Corey: This episode has been sponsored in part by our friends at Veeam. Are you tired of juggling the cost of AWS backups and recovery with your SLAs? Quit the circus act and check out Veeam. Their AWS backup and recovery solution is made to save you money—not that that’s the primary goal, mind you—while also protecting your data properly. They’re letting you protect 10 instances for free with no time limits, so test it out now. You can even find them on the AWS Marketplace at snark.cloud/backitup. Wait? Did I just endorse something on the AWS Marketplace? Wonder of wonders, I did. Look, you don’t care about backups, you care about restores, and despite the fact that multi-cloud is a dumb strategy, it’s also a realistic reality, so make sure that you’re backing up data from everywhere with a single unified point of view. Check them out at snark.cloud/backitup.

Corey: Welcome to Screaming in the Cloud. I'm Corey Quinn. I'm joined this week by Paul Osman, who is either a lead engineer or the lead engineer at Honeycomb, overseeing instrumentation. Paul, welcome to the show, and which is it?

Paul: Thanks so much for having me, Corey. Happy to be here. Lead instrumentation engineer? I don't want to say I'm the lead instrumentation engineer; that seems to put too much weight of responsibility on my shoulders.

Corey: Well, that's the whole point. It's all about weight of responsibility. That's why I'm mispronouncing it; it's actually ‘lead’ engineer, and it's all based upon density and the fact that you are never ever going to float.

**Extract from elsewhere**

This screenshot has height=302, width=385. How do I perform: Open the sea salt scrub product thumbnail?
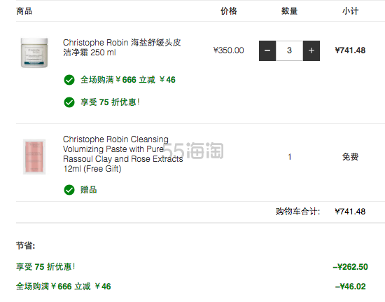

Paul: Absolutely. [laugh]. Especially when you're putting software libraries in your systems. That's what you want to think about.

Corey: Absolutely. Everyone talks about these lightweight instrumentation frameworks. No, no. You go the opposite. You are the heavyweight instrumentation framework.

Paul: [laugh]. We will become the center of gravity in your system.

Corey: Exactly. Not quite the direction Honeycomb has chosen to go for a variety of reasons, not least among them being that it's a terrible idea. So, what do you do? What does instrumentation engineering look like at a company that is fundamentally—well, I'll get in trouble if I call them anything other than an observability company, but instrumentation is kind of what they do.

Paul: Exactly. Yeah. The most succinct way I can think about it is, my team works on the tools that help you get data into Honeycomb. So, if you think about a system like Honeycomb, you've got the platform, you've got the web UI, and then you've got everything that runs on a user's or customer’s system. And that's my team.

Corey: So, fundamentally, you're in charge of the agents, the embedded SDKs, the libraries that people shove into their systems, the—depending on how you're orchestrating it these days—the 800 Lambda functions, CloudWatch integrations, and whatnot, and run this magic CloudFormation template that instruments all of my AWS accounts to hurl information into your system. That sort of thing?

Paul: Absolutely. And the list is long, you're right. [laugh].

Corey: It turns out that the more that you put into your system, architecturally, the more things there are to monitor.

Paul: Exactly, and to pull data out of. You mentioned Lambda, and there's a whole bunch of interesting ways that you can get data out of Lambda functions. Who knew? It's not just—

Corey: Especially their new extensions API—

Paul: Yeah.

Corey: —which is super interesting. I haven't gone diving into it in any depth yet, but I like the idea.

Paul: I really like the idea. I'm a big fan of serverless in general. You could call me a convert because I was honestly skeptical at first, but the idea of creating a platform where you just ship freaking code and you don't worry about anything else. Now, having the ability to run processes in parallel, run sidecars in a serverless environment, I think is really, really cool.

Corey: There's so much capability that's, I guess, fantastic to see. It's amazing to, I guess, look at the complexity of even toy applications. And, on the one hand, it's, “Wow, what an amazing system I've built with all of these different services, and everything tied together, and the way that it interacts with another, and even if it's well-instrumented, that's great.” And then the other side of it is, “So, what does this application do?” “It shows people pictures of cats.” And that's really it.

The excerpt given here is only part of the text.